Ceci, mon ami (car je ne saurais m’empêcher de vous appeler de ce nom), n’est point une réponse à la lettre outrageante que vous m’avez écrite. J’attends que l’indignation et la douleur soient sorties de mon cœur, pour vous faire rougir de vos injures réfléchies et rédigées par paragraphes. Il se pourrait faire que j’eusse commis quelque faute grave que ma conscience ne me reprochât pas ; mais je ne me pardonnerais jamais celle que vous avez commise, en traitant un homme, dont les sentiments ne vous sont pas suspects, aussi indignement que vous l’avez fait. Prenez-y garde, la solitude de Pétersbourg et la faveur d’une grande souveraine vous corrompent. Vous êtes menacé de devenir méchant ; car le premier pas est de voir la méchanceté où elle n’est pas ; et ce pas, vous l’avez fait. Il faut que vous ayez bien peu d’amour-propre ou que vous fassiez bien peu de cas du jugement et de l’estime du prince de Galitzin pour lui avoir envoyé ma lettre, et m’avoir transmis par ses mains un torrent de fiel et d’orgueil. Mais laissons cela, mon âme se gonfle, et je sens que j’expierais votre faute, par l’amertume de mes reproches. J’aime mieux que vous soyez coupable tout seul que de l’être avec vous. Je ne vous recommande point le jeune homme qui vous remettra ce billet ; mais j’espère que Mlle Collot ne lui refusera pas les conseils dont il peut avoir besoin. Il s’agit de l’empêcher d’être dupe, voilà tout. Je salue ma jeune et tendre amie, je l’embrasse de tout mon cœur.

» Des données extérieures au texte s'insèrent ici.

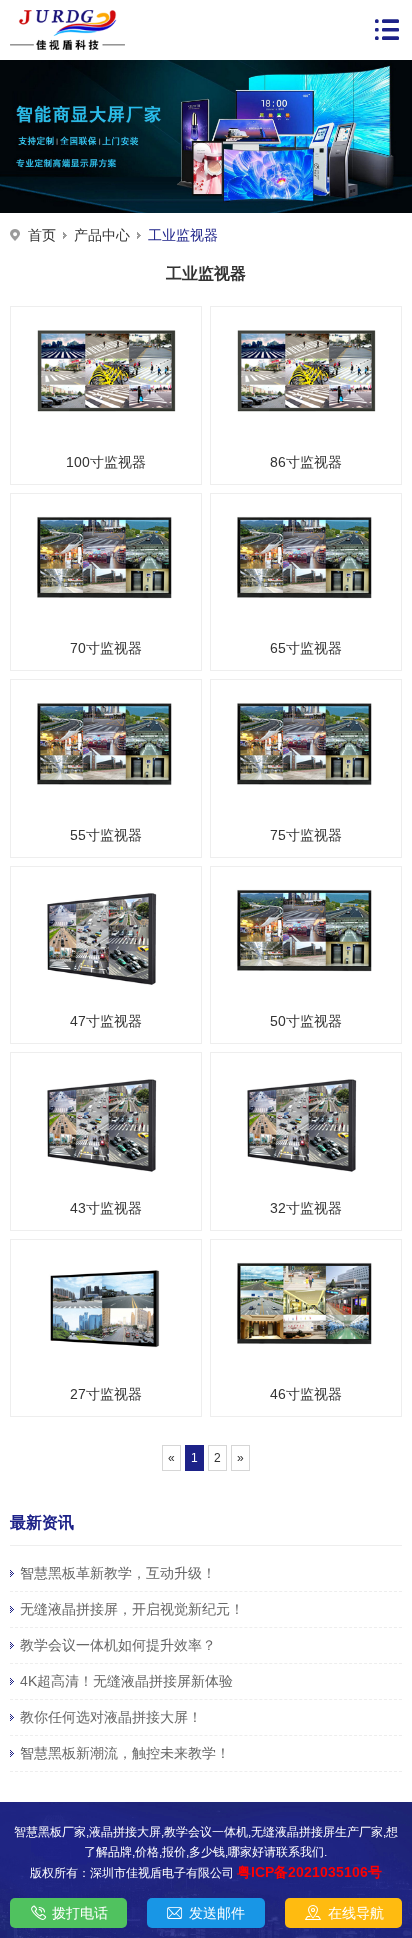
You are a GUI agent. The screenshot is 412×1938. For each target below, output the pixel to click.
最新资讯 (42, 1522)
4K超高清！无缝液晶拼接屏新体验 (126, 1681)
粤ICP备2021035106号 (309, 1872)
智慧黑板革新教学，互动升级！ (118, 1573)
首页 (42, 235)
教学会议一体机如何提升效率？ (118, 1645)
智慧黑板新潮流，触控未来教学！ (125, 1753)
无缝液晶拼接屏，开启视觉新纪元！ (132, 1609)
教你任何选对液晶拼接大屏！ (111, 1717)
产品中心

Personne ne se réjouit plus sincèrement que moi de ses succès. Nous nous faisions tous une fête de la voir, et ce n’est pas sans peine que notre espérance a été trompée. Je suis toujours votre ami, mais votre ami grièvement offensé. Vous devez avoir reçu l’ouvrage de M. Lempereur sur la fonderie[1]. C’est le

  1. Description des travaux qui ont précédé, accompagné et suivi la fonte en bronze d’un seul jet de la statue équestre de Louis XIV, dressée sur les mémoires de M. Lempereur, par M. Mariette. Paris, 1768, in-folio atlantique.